§ THE TASK:
Restate word for word the lines of the entries below, starting with the line that holds "React with the clapping hands emoji" and ending with the line that holds "Screen dimensions: 955x398", and no others.

----- ENTRIES PROVIDED

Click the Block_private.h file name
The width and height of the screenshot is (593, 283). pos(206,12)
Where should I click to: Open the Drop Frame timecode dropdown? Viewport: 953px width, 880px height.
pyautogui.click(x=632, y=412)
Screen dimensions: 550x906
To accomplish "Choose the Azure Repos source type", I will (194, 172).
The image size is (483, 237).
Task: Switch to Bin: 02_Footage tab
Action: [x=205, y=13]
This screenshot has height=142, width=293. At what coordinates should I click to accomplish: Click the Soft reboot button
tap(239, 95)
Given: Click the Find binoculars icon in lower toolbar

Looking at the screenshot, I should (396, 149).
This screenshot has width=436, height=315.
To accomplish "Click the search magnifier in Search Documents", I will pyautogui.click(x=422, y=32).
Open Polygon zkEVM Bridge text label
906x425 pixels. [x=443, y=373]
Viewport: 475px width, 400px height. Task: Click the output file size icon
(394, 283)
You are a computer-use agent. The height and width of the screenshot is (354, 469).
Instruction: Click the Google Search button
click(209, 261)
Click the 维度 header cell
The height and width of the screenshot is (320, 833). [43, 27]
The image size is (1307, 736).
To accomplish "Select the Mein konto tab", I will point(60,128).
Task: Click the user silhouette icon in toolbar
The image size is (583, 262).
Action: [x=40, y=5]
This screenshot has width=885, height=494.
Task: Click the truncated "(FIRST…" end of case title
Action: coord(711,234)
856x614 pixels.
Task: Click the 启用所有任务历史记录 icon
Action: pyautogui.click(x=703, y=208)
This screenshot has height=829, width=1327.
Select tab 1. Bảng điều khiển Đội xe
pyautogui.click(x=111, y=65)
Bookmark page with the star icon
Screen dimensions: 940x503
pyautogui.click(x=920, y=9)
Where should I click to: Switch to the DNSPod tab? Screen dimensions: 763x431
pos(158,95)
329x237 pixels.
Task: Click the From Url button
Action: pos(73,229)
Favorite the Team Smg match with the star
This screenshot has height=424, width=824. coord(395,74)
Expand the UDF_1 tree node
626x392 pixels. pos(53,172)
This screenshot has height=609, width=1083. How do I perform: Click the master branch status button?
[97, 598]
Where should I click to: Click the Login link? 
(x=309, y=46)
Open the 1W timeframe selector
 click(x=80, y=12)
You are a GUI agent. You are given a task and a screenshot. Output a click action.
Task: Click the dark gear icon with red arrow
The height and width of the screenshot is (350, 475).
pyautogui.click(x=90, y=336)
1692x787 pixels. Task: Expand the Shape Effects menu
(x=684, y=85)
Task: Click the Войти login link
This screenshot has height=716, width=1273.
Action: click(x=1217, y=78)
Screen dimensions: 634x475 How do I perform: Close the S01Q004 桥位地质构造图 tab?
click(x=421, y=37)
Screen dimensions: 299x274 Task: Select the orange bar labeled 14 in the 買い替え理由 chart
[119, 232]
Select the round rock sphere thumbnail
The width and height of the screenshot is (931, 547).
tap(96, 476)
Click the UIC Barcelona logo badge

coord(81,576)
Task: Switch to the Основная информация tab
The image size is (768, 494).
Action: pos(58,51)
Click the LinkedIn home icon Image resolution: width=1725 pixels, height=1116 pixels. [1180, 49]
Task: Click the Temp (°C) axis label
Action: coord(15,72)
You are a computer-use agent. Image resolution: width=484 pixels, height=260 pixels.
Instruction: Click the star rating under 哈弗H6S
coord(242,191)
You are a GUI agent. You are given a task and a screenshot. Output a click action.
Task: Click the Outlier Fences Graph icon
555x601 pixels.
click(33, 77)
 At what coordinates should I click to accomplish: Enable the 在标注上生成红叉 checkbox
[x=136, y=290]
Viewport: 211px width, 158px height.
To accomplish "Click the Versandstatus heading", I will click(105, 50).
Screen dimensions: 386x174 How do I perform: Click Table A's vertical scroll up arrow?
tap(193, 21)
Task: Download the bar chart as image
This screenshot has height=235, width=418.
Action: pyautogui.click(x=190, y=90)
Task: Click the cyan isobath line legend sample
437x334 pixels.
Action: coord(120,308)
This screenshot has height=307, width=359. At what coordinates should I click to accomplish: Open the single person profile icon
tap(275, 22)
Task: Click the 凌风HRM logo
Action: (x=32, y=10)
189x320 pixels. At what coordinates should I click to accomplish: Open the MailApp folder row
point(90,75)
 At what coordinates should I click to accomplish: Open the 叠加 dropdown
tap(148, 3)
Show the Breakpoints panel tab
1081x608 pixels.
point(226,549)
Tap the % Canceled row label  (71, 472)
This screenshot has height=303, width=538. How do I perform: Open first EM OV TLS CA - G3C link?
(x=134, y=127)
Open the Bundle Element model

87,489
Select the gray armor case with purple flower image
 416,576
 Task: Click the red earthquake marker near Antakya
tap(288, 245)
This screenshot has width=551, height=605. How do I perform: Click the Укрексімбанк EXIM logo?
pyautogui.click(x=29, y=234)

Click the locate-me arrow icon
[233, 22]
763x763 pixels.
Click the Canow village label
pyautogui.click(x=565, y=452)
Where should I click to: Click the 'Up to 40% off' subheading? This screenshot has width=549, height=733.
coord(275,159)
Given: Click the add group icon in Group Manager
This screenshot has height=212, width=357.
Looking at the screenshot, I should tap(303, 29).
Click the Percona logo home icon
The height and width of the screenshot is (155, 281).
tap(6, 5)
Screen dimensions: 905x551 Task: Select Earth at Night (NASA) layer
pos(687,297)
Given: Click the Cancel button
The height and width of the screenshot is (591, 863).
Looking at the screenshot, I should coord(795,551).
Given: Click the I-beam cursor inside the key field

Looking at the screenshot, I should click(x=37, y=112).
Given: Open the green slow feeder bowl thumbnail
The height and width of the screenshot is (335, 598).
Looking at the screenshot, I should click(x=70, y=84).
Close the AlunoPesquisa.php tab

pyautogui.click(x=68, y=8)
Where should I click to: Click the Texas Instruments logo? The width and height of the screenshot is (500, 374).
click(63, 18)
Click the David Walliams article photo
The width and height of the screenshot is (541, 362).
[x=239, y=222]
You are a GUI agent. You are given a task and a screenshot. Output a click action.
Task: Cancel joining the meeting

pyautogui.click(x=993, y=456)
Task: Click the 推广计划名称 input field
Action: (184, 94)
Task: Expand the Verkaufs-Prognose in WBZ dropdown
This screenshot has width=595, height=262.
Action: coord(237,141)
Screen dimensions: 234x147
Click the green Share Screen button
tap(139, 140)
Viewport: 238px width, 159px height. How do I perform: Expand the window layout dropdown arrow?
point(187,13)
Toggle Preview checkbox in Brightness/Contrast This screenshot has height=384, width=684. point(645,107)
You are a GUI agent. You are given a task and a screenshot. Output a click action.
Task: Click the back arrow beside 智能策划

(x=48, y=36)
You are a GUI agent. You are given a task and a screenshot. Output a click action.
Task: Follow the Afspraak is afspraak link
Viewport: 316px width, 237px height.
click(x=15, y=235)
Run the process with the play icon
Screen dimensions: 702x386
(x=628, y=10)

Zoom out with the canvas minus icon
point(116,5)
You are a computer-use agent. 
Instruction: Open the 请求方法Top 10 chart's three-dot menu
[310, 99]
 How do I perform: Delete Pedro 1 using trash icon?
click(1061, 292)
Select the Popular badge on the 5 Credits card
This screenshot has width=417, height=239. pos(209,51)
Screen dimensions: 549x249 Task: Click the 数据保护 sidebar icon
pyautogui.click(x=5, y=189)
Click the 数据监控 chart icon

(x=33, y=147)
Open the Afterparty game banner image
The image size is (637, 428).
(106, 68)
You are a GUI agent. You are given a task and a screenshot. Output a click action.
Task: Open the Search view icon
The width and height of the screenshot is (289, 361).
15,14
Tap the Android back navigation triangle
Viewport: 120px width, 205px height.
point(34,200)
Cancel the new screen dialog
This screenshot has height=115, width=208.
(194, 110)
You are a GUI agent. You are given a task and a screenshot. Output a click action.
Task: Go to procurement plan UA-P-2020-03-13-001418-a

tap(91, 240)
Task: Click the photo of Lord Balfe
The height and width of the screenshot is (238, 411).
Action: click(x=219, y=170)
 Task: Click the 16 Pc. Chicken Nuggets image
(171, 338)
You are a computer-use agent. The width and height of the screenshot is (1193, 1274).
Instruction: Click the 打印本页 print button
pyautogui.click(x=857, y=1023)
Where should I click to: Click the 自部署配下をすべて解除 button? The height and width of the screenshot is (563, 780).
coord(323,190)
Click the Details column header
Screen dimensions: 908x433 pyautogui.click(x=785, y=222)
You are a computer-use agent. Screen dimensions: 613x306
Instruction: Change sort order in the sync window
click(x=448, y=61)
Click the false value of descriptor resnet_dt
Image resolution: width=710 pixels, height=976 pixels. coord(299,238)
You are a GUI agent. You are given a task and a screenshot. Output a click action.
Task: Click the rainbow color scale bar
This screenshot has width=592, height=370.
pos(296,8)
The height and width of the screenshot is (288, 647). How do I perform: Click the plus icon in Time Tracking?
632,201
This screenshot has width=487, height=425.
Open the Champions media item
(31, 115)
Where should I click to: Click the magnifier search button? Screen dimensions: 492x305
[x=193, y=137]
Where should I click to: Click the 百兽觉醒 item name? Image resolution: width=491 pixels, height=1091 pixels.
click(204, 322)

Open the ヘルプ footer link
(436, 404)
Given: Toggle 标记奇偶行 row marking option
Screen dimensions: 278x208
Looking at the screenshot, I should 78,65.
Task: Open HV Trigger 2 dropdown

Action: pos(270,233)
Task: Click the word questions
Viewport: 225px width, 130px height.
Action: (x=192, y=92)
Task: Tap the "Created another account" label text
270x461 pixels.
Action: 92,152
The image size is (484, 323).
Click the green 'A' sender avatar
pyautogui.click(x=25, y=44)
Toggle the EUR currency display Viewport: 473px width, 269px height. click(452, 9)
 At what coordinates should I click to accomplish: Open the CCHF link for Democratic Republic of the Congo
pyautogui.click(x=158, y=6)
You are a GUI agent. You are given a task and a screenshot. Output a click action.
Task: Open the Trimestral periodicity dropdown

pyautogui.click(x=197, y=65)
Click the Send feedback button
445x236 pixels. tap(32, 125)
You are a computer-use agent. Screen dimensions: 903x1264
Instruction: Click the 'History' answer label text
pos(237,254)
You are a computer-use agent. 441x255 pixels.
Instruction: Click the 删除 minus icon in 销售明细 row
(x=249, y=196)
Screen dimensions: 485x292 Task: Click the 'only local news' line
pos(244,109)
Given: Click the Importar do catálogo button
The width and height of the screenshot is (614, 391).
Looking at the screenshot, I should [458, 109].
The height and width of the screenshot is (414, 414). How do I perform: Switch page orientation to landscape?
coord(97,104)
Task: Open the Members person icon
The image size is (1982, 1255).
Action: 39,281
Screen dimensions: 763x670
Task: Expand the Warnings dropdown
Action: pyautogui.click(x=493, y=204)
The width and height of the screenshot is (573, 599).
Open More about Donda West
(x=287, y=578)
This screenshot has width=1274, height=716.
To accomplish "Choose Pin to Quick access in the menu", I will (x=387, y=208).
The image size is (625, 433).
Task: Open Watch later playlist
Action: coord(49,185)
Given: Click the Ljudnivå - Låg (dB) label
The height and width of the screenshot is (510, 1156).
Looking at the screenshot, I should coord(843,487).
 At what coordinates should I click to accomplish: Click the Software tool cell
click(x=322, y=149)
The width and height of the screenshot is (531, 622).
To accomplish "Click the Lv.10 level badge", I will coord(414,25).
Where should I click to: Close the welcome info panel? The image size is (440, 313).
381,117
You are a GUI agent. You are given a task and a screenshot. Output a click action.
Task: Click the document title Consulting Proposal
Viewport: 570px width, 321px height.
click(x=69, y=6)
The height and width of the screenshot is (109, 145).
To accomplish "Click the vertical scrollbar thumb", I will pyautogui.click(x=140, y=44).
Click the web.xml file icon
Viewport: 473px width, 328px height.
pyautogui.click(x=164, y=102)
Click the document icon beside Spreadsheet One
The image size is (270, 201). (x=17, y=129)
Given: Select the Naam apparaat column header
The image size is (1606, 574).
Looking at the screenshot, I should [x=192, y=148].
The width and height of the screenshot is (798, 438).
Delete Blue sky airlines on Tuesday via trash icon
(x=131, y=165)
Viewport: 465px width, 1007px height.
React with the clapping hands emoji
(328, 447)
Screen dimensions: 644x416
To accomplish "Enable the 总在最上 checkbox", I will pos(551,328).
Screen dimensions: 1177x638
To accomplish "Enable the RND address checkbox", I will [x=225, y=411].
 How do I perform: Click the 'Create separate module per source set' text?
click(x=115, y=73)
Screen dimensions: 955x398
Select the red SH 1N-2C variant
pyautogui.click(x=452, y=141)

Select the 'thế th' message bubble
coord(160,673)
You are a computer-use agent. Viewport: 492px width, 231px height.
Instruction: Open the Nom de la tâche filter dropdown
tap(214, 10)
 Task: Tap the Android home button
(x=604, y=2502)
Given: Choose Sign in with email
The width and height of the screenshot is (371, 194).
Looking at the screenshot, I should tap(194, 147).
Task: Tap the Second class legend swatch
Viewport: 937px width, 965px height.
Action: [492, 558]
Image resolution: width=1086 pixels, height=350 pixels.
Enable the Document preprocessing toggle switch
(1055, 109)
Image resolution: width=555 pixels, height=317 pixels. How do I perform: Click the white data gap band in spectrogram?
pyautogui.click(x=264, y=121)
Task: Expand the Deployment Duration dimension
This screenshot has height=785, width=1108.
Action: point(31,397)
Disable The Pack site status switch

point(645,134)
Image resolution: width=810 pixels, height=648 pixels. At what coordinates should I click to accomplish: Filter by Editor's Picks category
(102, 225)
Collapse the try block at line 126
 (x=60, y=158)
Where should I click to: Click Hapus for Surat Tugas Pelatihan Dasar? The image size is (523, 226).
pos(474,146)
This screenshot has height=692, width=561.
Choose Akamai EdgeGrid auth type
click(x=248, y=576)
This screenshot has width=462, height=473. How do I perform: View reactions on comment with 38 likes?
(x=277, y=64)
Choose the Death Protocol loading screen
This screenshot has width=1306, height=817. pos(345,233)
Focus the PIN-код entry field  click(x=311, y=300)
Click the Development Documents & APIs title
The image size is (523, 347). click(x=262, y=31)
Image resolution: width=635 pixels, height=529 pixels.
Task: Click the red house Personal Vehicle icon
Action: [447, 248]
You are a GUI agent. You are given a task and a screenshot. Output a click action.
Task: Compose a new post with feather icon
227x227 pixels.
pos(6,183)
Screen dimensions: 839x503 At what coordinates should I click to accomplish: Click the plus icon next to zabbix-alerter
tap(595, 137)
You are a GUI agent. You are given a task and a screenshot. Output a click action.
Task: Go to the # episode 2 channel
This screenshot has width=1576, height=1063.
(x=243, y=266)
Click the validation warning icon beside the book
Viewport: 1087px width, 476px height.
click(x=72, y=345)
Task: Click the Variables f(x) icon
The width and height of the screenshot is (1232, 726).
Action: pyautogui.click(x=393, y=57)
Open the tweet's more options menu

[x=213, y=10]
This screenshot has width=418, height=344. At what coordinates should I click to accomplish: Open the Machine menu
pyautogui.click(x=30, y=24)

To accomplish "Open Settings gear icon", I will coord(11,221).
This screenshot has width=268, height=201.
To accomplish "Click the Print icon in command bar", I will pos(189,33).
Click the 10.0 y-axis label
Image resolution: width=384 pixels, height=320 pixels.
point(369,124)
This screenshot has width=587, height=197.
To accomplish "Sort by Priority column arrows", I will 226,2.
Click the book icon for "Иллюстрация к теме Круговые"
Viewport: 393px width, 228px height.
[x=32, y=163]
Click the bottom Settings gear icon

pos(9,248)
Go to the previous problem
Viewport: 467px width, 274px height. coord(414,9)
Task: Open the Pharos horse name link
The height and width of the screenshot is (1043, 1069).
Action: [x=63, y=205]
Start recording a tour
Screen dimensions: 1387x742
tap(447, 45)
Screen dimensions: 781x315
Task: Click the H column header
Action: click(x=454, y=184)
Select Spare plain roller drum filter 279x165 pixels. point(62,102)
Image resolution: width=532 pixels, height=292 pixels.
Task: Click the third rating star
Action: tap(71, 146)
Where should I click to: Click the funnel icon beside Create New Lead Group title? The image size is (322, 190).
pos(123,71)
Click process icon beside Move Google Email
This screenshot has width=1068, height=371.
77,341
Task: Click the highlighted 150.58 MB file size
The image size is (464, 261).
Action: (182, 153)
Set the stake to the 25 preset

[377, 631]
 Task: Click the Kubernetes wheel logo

----------

§ TASK OUTPUT:
React with the clapping hands emoji
(328, 447)
Screen dimensions: 644x416
To accomplish "Enable the 总在最上 checkbox", I will pos(551,328).
Screen dimensions: 1177x638
To accomplish "Enable the RND address checkbox", I will [x=225, y=411].
 How do I perform: Click the 'Create separate module per source set' text?
click(x=115, y=73)
Screen dimensions: 955x398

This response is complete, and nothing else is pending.